Também deve se opor a qualquer tentativa por parte do governo de usar os motins para aumentar o assédio aos jovens.

Ao contrário, deveria exigir a retirada das leis de revista que são utilizadas para assediar os jovens, e claramente se opor a qualquer tentativa de aumentar o aparato repressivo do Estado. Theresa May [ministra do interior] já deixou claro que gostaria de trazer canhões de água e gás lacrimogêneo para Grã-Bretanha, e que a utilização imediata de balas de borracha está sendo considerada.

Se isso for feito, no futuro será usado contra os trabalhadores e manifestações de estudantes, assim como a brutalidade policial foi utilizada contra os estudantes no ano passado.

O movimento sindical também deve reivindicar que a polícia deve ser colocada sob o controle de comitês locais democraticamente eleitos.

A explosão de raiva nas ruas da Grã-Bretanha é acima de tudo uma condenação do capitalismo e sua incapacidade de oferecer a próxima geração até os míseros padrões de vida que os trabalhadores têm tido nos últimos 20 anos.

O movimento sindical precisa agir para mostrar que está do lado dos jovens, mas para ser realmente eficaz isso precisa estar ligado à luta para desenvolver um novo partido de massas de trabalhadores e jovens que defenda uma sociedade socialista.
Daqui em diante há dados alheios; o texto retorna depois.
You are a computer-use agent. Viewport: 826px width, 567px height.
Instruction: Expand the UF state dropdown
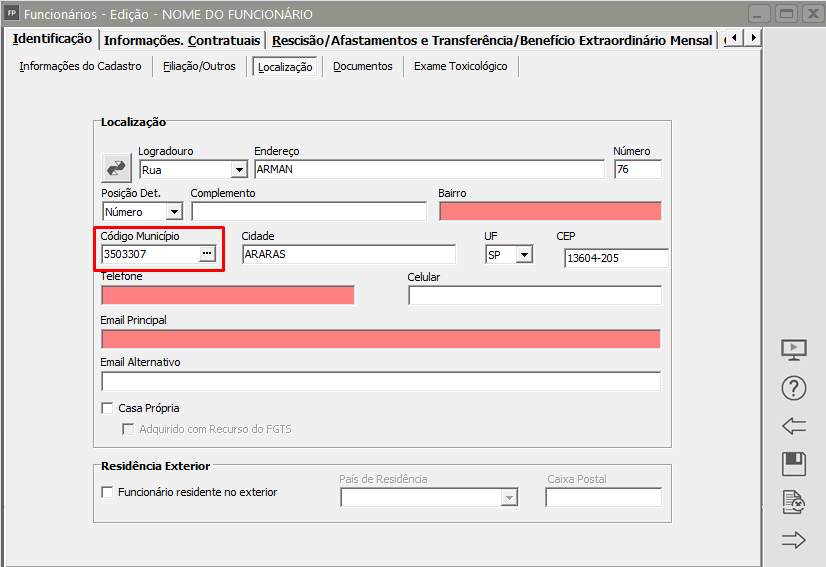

Apenas estatizando as grandes corporações que dominam a economia da Grã-Bretanha sob controle e gestão democrático seria possível começar a dar um futuro real para os jovens.

O capitalismo é incapaz de prover até mesmo o básico – um emprego decente, uma casa, educação – para a próxima geração. Socialismo democrático significa que a produção poderia ser planejada para atender às necessidades de todos e não os lucros de uns poucos.

O Partido Socialista exige:

  • Uma comissão de inquérito independente liderada pelos sindicatos sobre a morte de Mark Duggan, as causas dos motins e a ação policial. Abolição do IPCC. Precisamos de responsabilização da polícia através do controle democrático pela população local.
  • Fim do direito da polícia de parar e revistar sem suspeita. Não ao Artigo 60.
  • Pelo controle da polícia por comitês locais democraticamente eleitos, envolvendo representantes de sindicatos, associações de moradores e organizações comunitárias.
  • O governo deve imediatamente cobrir as perdas e reparação de todas as pequenas empresas e proprietários afetados pelos tumultos que não tenham seguro.
  • Os municípios tem que realojar imediatamente aqueles que perderam suas casas nos tumultos. Para o investimento na construção e reforma de moradias públicas, criando empregos e melhorando a saúde.
  • Pela reversão imediata do fechamento de serviços e programas locais voltados à juventude e os Connexions. Financiamento do governo central para pagar por isso.
  • Não a todos os cortes em empregos e serviços públicos. Educação gratuita e formação para todos. Restabelecer o EMA e abolir as mensalidades. Exigimos um grande investimento público na criação de empregos e serviços.
  • Construir uma campanha em massa para lutar por essas demandas, mas também para lutar pela mudança socialista na forma como a sociedade é gerida, com o planejamento democrático do uso da riqueza e dos recursos da sociedade – sob o controle e gestão dos trabalhadores, não dos milionários.